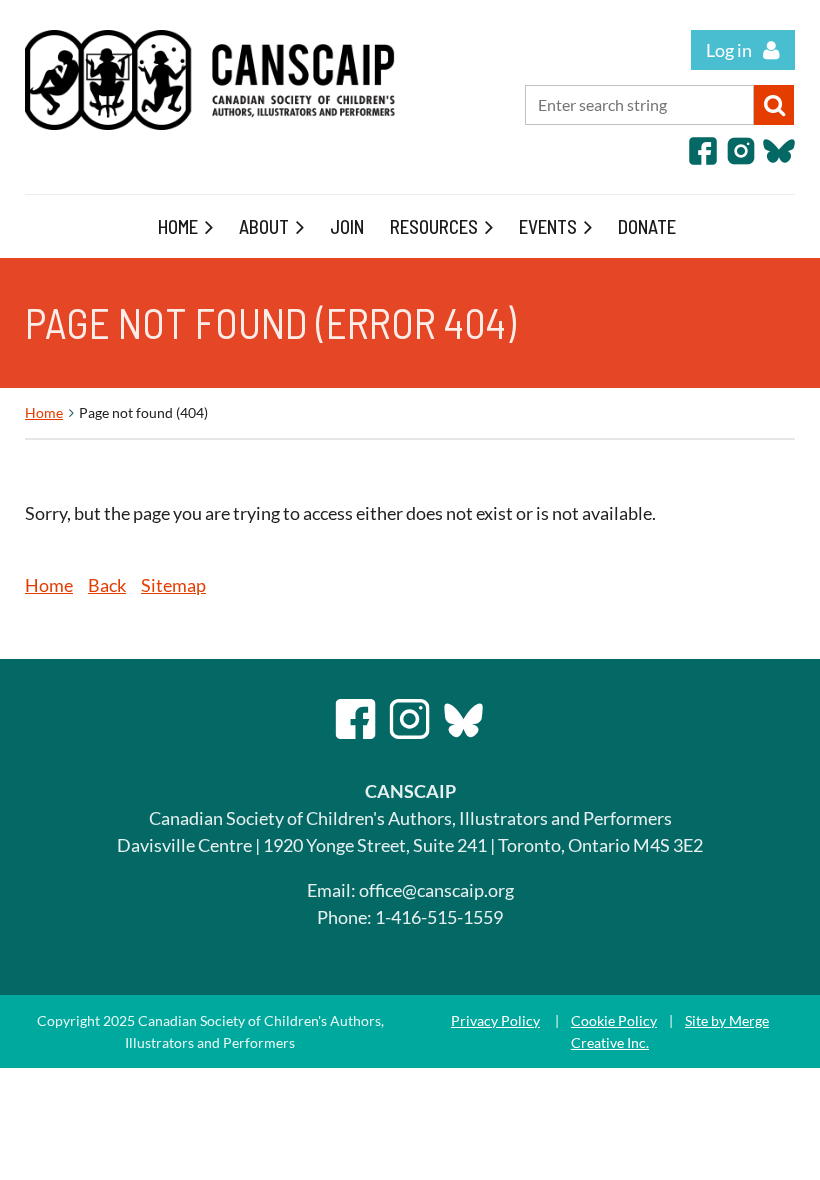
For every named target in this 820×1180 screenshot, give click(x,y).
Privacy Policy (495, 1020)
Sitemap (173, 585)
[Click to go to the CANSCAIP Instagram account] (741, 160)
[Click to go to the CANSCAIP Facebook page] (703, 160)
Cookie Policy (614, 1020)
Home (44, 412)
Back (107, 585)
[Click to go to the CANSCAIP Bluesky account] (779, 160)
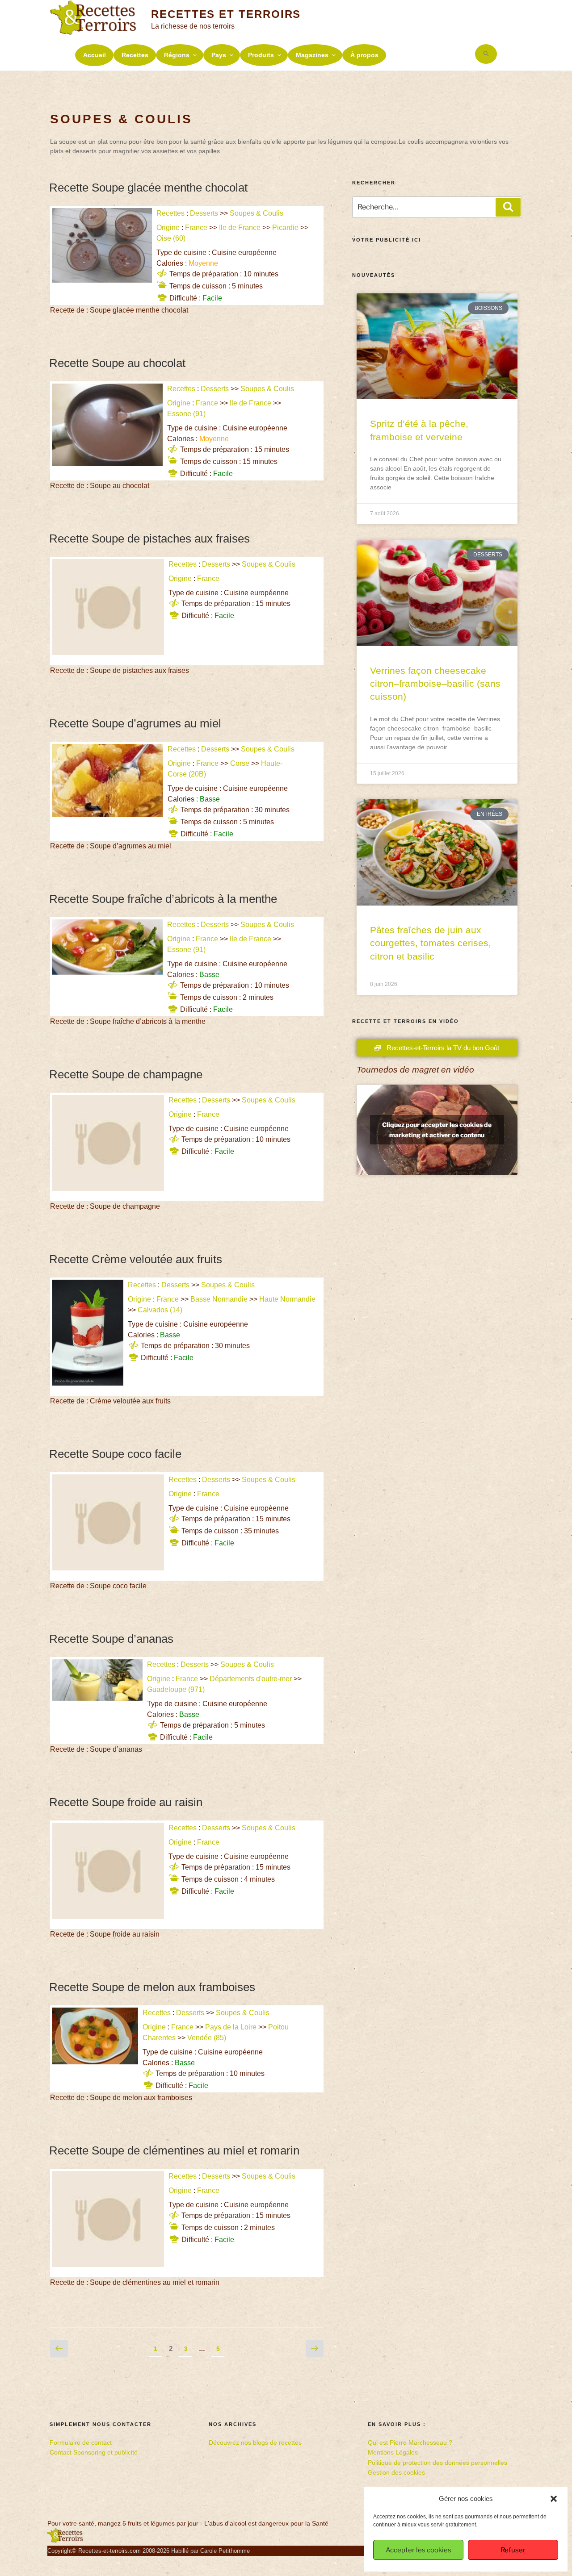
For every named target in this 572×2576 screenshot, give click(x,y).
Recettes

...

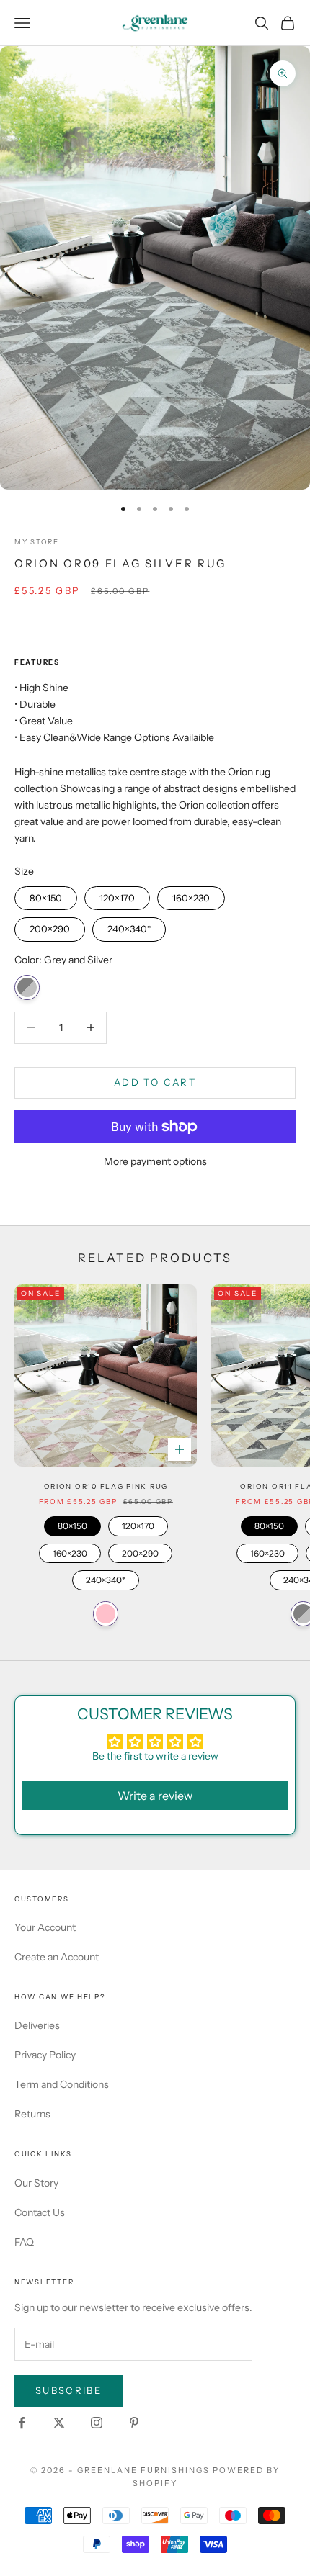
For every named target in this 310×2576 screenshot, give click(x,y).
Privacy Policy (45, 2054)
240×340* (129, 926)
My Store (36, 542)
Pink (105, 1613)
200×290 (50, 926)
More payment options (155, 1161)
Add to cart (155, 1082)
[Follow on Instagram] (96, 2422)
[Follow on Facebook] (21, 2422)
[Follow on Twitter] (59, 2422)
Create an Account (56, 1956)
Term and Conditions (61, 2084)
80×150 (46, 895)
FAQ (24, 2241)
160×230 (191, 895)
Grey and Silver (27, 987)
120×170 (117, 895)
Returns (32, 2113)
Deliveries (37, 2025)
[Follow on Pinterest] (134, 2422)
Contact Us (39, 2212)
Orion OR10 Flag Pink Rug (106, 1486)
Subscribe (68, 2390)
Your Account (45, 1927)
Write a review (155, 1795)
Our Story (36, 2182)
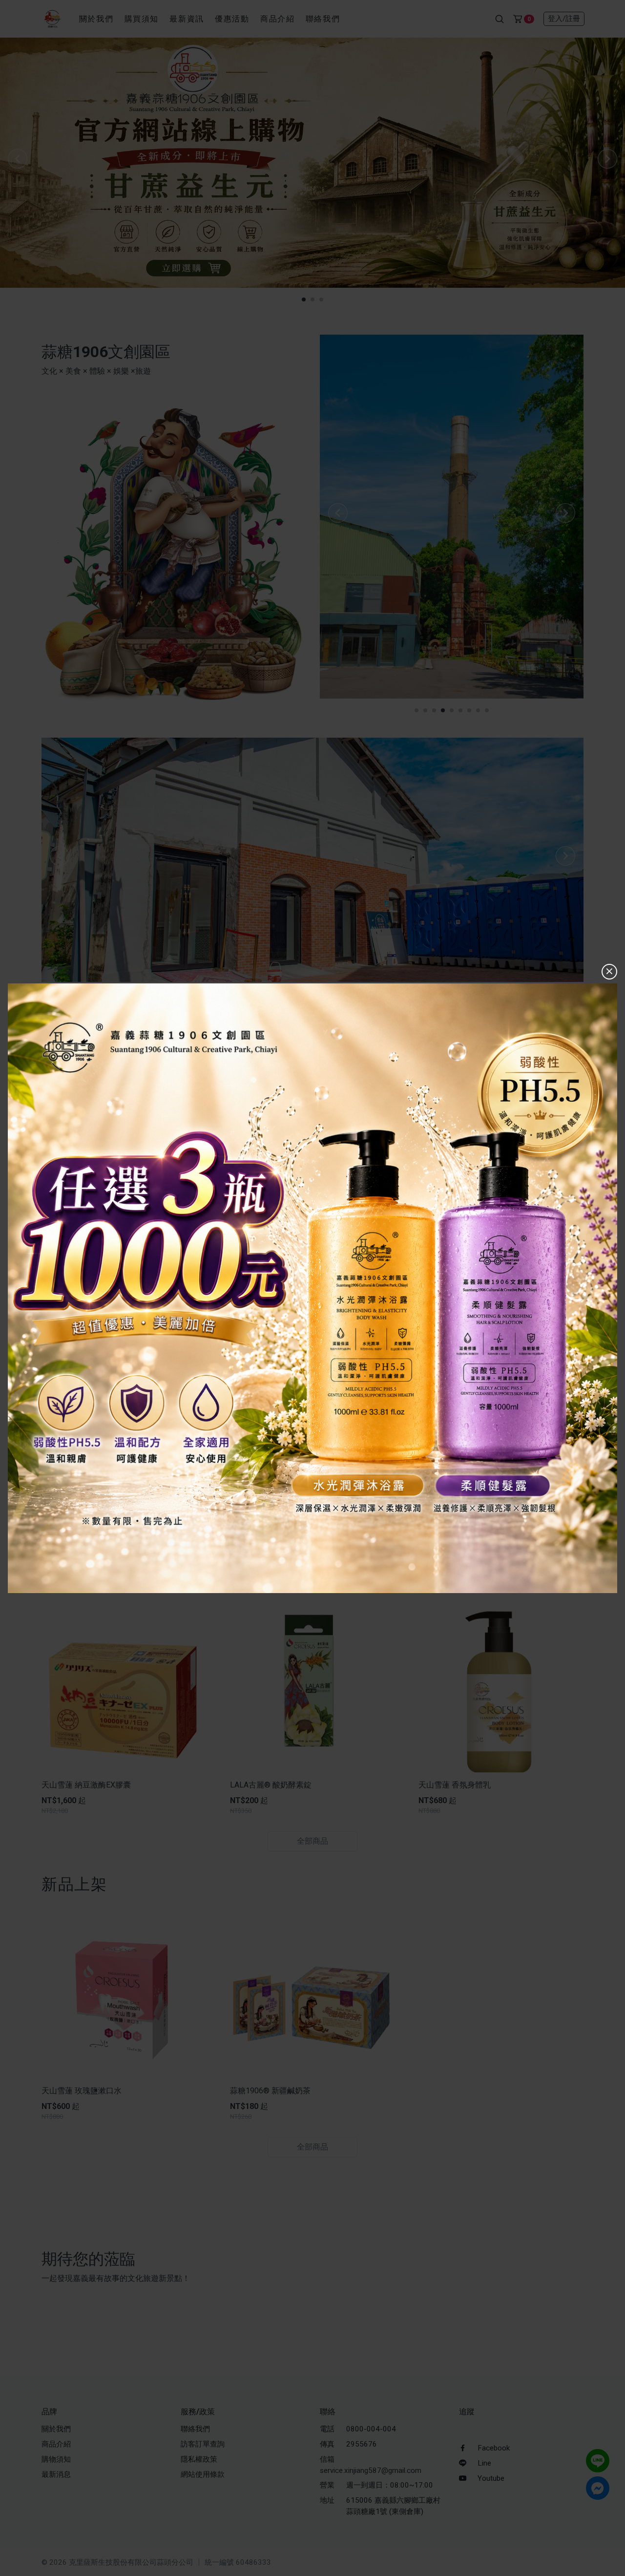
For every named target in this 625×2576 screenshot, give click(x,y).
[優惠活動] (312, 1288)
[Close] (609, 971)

#### WORK INSTRUCTION:
For this task, copy every line of the material in which "Facebook" appears.

#### SOLUTION FOR THIS EXERCISE:
[Click to go to the CANSCAIP Facebook page] (703, 160)
[Follow on Facebook] (21, 2422)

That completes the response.